The Light of the Reformation Comes to Portland Art Museum: Rembrandt!
Don’t miss Rembrandt and the Golden Age of Dutch Art: Treasures from the Rijksmuseum, Amsterdam on display at the Portland Art Musuem, June 2 - September 16, 2007. Dust off your complete works
of Francis Schaeffer and use the index to locate each comment he makes about Rembrandt and the art that flowed from the Reformation.
In his book, “Art and the Bible,” Schaeffer made the point: “Art forms add strength to the World-View which shows through, no matter what the world-view is or whether the world-view is true or false.” He writes:
“Think for example, of a side of beef hanging in a butcher shop. It just hangs there. but if you go to the Louvre and look at Rembrandt’s painting, ‘Side of Beef Hanging in a Butcher Shop,’ it’s very different. It’s startling to come upon this particular work because it says a lot more than its title. Rembrandt’s art causes us to see the side of beef in a concentrated way, and, speaking for myself, after looking and looking at his picture I have never been able to look at a side of beef in a butcher shop with the superficiality I did before. How much stronger is Rembrandt’s painting than merely the label, ‘A Side of Beef.’”

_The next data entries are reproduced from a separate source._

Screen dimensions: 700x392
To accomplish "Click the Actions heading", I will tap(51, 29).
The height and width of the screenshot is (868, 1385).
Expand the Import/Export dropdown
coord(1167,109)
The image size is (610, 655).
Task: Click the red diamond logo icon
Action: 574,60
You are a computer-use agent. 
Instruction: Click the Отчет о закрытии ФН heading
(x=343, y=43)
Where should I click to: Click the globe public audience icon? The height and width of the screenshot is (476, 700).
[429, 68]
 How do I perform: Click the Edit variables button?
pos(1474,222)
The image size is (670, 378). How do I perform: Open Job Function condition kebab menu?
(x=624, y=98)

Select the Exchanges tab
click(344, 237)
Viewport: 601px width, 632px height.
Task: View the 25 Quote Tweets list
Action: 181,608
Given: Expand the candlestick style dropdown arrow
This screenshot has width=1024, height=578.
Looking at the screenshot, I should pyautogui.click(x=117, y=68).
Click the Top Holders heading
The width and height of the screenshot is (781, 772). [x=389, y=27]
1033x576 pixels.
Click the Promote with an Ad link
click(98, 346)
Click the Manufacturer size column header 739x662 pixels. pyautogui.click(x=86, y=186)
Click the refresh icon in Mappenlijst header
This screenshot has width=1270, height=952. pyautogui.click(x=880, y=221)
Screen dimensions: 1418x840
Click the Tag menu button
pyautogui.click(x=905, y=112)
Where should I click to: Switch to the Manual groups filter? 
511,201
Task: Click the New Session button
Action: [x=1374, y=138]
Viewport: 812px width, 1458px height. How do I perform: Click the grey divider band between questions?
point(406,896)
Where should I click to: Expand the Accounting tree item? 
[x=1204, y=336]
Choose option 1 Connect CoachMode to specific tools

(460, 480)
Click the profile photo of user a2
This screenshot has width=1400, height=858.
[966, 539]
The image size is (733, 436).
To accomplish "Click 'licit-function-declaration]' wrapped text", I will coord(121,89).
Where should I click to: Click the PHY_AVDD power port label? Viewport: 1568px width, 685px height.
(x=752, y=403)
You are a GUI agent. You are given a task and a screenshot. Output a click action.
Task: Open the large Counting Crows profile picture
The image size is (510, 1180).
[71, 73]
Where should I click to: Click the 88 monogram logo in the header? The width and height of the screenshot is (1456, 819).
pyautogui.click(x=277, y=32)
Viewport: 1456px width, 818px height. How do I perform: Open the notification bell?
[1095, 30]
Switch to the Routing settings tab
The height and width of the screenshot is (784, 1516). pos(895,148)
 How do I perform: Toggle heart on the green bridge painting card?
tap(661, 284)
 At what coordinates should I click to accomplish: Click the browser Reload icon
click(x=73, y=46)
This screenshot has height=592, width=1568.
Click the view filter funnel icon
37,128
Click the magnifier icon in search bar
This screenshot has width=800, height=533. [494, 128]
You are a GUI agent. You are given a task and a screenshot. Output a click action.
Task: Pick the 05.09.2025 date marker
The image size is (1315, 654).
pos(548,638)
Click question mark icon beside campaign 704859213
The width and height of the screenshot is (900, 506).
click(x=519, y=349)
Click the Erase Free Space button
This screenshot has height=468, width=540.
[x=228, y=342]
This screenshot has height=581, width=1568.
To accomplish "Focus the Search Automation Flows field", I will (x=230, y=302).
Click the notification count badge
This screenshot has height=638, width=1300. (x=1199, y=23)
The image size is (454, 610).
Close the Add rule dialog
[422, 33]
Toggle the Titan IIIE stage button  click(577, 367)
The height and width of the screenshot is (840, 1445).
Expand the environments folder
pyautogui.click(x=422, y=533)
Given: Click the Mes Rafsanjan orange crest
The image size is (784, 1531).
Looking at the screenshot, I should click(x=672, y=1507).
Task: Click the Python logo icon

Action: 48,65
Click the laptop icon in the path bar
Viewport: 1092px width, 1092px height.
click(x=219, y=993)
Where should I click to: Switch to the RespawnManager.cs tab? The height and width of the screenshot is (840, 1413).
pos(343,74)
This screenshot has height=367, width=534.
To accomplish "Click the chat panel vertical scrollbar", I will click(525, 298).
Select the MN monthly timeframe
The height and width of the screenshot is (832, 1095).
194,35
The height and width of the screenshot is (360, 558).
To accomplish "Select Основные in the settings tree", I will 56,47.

A few pages later he writes, “The past art forms, therefore, are not necessarily the right ones for today or tomorrow. To demand the art forms of yesterday in either word systems or art is a bourgeois failure. It cannot be assumed that if a Christian painter becomes ‘more Christian,’ he will necessarily paint more and more like Rembrandt…. A Christian should not, therefore, strive to copy Rembrandt or Browning.”
In his book, “How Should We Then Live?” Schaeffer writes, “I am not at all saying that the art which the Reformation produced was in every case greater as art than the art of the south. The point is that to say that the Reformation depreciated art and culture or that it did not produce art and culture is either nonsense or dishonest. It is not only Christians who can paint with beauty, nor for that matter only Christians who can love or who have creative stirrings. Even though the image is now contorted, people are made in the image of God. This who people are, whether or not they know or acknowledge it….It was not only in Germany that the Reformation affirmed painting. The clearest example of the effects of the Reformation culture on painting is Redmbrandt (1606-1669). Rembrandt had flaws in his life (as all people do), but he was a true Christian; he believed in the death of Christ for him personally. In 1633 he painted the ‘Raising of the Cross’ for Prince Frederick Henry of Orange. It now hangs in the museum Alte Pinakothek in Munich. A man in a blue painter’s beret raises Christ upon the cross. That man is Rembrandt - a self portrait. He thus stated for all the world to see that his sins had sent Christ to the cross.”
Schaeffer writes, “Rembrandt shows in all his work that he was a man of the Reformation; he neither idealized nature nor demeaned it. Moreover, Rembrandt’s biblical base enabled him to excel in painting people with psychological depth. Man was great, but man was also cruel and broken, for he had revolted against God. Rembrandt’s painting was thus lofty, yet down to earth.”